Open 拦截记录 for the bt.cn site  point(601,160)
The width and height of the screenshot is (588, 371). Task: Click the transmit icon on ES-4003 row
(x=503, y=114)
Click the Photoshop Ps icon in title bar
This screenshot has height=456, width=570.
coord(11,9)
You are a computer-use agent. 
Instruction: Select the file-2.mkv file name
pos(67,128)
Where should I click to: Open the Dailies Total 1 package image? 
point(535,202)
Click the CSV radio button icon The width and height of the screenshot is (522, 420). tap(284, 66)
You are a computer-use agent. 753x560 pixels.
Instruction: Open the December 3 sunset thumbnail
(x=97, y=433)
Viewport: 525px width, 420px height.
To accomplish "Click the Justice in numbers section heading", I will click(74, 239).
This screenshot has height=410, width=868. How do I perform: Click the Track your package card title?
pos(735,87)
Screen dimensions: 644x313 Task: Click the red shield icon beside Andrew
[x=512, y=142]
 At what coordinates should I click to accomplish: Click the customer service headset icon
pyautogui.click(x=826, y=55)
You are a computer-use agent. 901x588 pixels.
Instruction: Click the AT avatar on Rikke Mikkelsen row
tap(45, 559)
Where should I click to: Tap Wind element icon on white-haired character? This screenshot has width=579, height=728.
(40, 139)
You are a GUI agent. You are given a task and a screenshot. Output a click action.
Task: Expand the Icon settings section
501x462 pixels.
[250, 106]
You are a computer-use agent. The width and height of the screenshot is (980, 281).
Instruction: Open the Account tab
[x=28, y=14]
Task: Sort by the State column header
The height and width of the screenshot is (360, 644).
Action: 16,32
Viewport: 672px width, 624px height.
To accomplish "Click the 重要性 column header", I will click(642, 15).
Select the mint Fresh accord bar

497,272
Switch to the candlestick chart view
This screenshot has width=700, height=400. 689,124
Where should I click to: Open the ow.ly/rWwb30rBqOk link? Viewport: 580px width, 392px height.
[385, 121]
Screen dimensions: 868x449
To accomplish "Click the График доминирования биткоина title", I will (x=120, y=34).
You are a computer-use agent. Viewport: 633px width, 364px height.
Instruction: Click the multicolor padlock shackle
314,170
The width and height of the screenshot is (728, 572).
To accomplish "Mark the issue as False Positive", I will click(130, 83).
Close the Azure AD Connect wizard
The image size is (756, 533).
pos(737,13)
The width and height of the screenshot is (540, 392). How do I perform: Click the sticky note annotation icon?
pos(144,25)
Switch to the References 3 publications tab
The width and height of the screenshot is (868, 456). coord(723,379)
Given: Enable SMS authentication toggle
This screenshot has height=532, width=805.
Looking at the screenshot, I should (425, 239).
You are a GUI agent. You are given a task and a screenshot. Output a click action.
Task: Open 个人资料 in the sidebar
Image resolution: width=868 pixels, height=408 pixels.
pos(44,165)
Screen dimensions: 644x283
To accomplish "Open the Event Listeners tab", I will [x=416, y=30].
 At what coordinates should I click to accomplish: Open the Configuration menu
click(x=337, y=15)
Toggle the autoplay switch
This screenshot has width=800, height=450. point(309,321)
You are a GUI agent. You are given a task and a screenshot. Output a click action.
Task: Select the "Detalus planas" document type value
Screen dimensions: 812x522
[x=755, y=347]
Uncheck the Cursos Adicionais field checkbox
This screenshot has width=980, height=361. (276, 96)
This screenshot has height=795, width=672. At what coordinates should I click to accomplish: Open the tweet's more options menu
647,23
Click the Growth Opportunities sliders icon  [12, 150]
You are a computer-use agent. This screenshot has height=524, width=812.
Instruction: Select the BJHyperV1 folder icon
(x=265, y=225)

········

Task
What is needed is a word-for-word restatement of every line from the one with "This screenshot has height=532, width=805." to the end of the entries above.

Response to this task
This screenshot has height=532, width=805.
Looking at the screenshot, I should (425, 239).
You are a GUI agent. You are given a task and a screenshot. Output a click action.
Task: Open 个人资料 in the sidebar
Image resolution: width=868 pixels, height=408 pixels.
pos(44,165)
Screen dimensions: 644x283
To accomplish "Open the Event Listeners tab", I will [x=416, y=30].
 At what coordinates should I click to accomplish: Open the Configuration menu
click(x=337, y=15)
Toggle the autoplay switch
This screenshot has width=800, height=450. point(309,321)
You are a GUI agent. You are given a task and a screenshot. Output a click action.
Task: Select the "Detalus planas" document type value
Screen dimensions: 812x522
[x=755, y=347]
Uncheck the Cursos Adicionais field checkbox
This screenshot has width=980, height=361. (276, 96)
This screenshot has height=795, width=672. At what coordinates should I click to accomplish: Open the tweet's more options menu
647,23
Click the Growth Opportunities sliders icon  [12, 150]
You are a computer-use agent. This screenshot has height=524, width=812.
Instruction: Select the BJHyperV1 folder icon
(x=265, y=225)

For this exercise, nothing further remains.